> PASAJE SELECCIONADO:

==============================

Entre los siglos XVI y XIX se realizó una compilación de textos de la civilización maya titulada Chilam-Balam, en la que encontramos magníficos ejemplos de cómo era el punto de vista que los indígenas tenían sobre sus nuevos señores, los conquistadores españoles. Allí se lee lo siguiente: «Debido a la locura del tiempo y la locura de los sacerdotes, junto con el cristianismo ha entrado en nosotros la aflicción. Los cristianos vinieron aquí con su Dios verdadero y así tuvo lugar el principio de nuestra miseria, la obligación de tributar, el comienzo del saqueo, de la esclavitud, de las deudas, el comienzo de la eterna incomprensión y el comienzo del sufrimiento».
¿Pero cómo podían saber los mayas que aquello con lo que se encontraban solo llevaba el nombre de cristiano por encima, pero que no tenía nada que ver con la vida y enseñanza de Jesús de Nazaret?, ¿Cómo podía saber por ejemplo el cacique indio Hatuey que sus asesinos no eran cristianos sino católicos, y que el crucifijo con el cuerpo inerte de Jesús de Nazaret cruelmente asesinado que un monje franciscano sostenía ante su vista cuando ya estaba atado a la hoguera, no era un símbolo cristiano? De hecho los primeros cristianos nunca utilizaron algo así.

==============================

> DATOS PROPORCIONADOS:
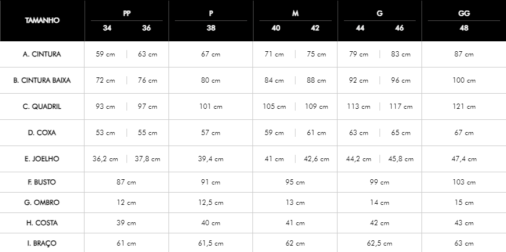This screenshot has height=252, width=506.
Task: Select the C. QUADRIL row label
Action: (42, 107)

==============================

> TUS TAREAS:
a) Enumera todo lo que, según la cita del Chilam-Balam incluida en el pasaje seleccionado, tuvo lugar con la llegada de los cristianos y su Dios verdadero.
b) Indica, por favor, entre qué siglos se realizó la compilación Chilam-Balam, según el pasaje seleccionado.

> RESPUESTAS:
a)
- La miseria
- La obligación de tributar
- El saqueo
- La esclavitud
- Las deudas
- La eterna incomprensión
- El sufrimiento

b) Entre los siglos XVI y XIX.